Hemolysis and the intravascular release of hemoglobin S are central to the pathophysiology of sickle cell disease (SCD). During the current funding period, we showed that heme derived from sickle red blood cells acts as a damage-associated molecular pattern that can activate toll-like receptor 4 (TLR4) of the innate immune system, independently of its cognate ligand lipopolysaccharide, leading to oxidant production, rapid P-selectin and von Willebrand factor expression on endothelium, and vaso-occlusion (VO) in SCD mice. We hypothesize that the innate immune system, including TLR4 and complement, is fundamental to understanding hemolysis-driven inflammation, coagulation, VO, and the cumulative organ pathology in SCD.
The first aim of our proposal is to identify the heme- binding site on the myeloid differentiation factor 2 (MD-2)/TLR4 complex. To date, no studies have examined the heme-binding site on the MD-2/TLR4 complex. Identifying the heme-binding site on MD-2/TLR4 is vital for developing therapies to interrupt heme-driven inflammation and VO.
The second aim will examine the impact of global Tlr4 deficiency and the specific contribution of TLR4 in leukocytes, platelets, and the vessel wall to SCD pathogenesis. Recent studies by our group and others used Tlr4-/-, non-sickle cell mice transplanted with Tlr4+/+ sickle bone marrow to underscore the importance of TLR4 in the vessel wall in promoting VO and acute chest syndrome in SCD. However, the impact of Tlr4 deficiency on inflammation, coagulation, and cumulative organ pathology has not been tested in a global Tlr4-/- SCD mouse model.
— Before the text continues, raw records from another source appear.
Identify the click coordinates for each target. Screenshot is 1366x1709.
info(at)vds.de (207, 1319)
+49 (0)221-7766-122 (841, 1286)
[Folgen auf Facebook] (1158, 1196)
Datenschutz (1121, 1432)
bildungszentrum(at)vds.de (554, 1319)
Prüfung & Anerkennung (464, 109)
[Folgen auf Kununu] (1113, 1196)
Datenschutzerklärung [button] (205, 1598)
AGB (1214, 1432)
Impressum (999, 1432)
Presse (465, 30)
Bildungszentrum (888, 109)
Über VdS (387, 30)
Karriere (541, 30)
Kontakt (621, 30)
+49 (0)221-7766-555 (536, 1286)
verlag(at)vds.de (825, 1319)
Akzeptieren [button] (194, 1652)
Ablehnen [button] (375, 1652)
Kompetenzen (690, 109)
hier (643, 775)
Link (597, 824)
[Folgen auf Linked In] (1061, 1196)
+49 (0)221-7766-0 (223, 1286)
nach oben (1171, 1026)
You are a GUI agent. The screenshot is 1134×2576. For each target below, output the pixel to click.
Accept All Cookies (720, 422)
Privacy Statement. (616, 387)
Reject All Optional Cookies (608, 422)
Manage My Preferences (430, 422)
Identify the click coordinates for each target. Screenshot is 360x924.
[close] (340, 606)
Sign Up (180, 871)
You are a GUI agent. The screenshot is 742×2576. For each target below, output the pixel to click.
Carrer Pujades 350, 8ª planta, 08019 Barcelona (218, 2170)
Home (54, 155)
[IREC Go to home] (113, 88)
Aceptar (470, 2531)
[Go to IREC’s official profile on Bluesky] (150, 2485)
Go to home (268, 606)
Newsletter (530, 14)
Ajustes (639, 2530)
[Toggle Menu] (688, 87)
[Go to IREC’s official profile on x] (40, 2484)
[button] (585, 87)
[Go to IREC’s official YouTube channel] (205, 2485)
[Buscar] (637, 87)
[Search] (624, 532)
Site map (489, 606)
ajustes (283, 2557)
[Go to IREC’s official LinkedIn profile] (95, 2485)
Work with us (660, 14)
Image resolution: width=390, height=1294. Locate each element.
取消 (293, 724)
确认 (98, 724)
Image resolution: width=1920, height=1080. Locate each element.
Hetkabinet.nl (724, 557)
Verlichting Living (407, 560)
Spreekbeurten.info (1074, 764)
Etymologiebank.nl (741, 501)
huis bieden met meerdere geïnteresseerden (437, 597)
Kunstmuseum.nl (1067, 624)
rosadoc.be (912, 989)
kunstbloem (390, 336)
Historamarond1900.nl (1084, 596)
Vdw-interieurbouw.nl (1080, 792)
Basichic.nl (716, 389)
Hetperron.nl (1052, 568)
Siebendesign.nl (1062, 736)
We will test the hypothesis that TLR4 is a key signaling pathway that translates hemolysis into inflammation, VO, and organ pathology in SCD.
Our third aim will examine the role of complement activation in SCD hemolysis, inflammation, and VO. The alternative complement pathway is abnormally activated in SCD and is amplified by phosphatidylserine on the outer leaflet of sickle red blood cells and microparticles. We will test the hypothesis that complement activation on the surface of sickle red blood cells and microparticles stimulates inflammation, coagulation, hemolysis, and VO in SCD. Using state-of-the-art molecular techniques including site-directed mutagenesis, bone marrow transplants, cellular/biochemical studies, breeding a unique sickle/Tlr4-deficient mouse model, and in vivo vascular imaging in murine models of SCD, we will provide the foundation for the development of new therapies targeting multiple pathways to interrupt SCD pathophysiology. Understanding TLR4 and complement activation in SCD is expected to lead to therapies targeting the heme-binding site on the MD-2/TLR4 complex and complement inhibitors that will improve the quality of life of SCD patients.

Public Health Relevance

Despite remarkable improvements in the lifespan and quality of life of patients with sickle cell disease, devastating organ dysfunction, painful crises, and early death remain all too prevalent. The proposed studies proposed here will examine how heme-mediated inflammation and activation of the innate immune system affect the blood vessels and organs of sickle cell patients. New therapies are proposed that target and limit the adverse vascular effects of heme and inflammation.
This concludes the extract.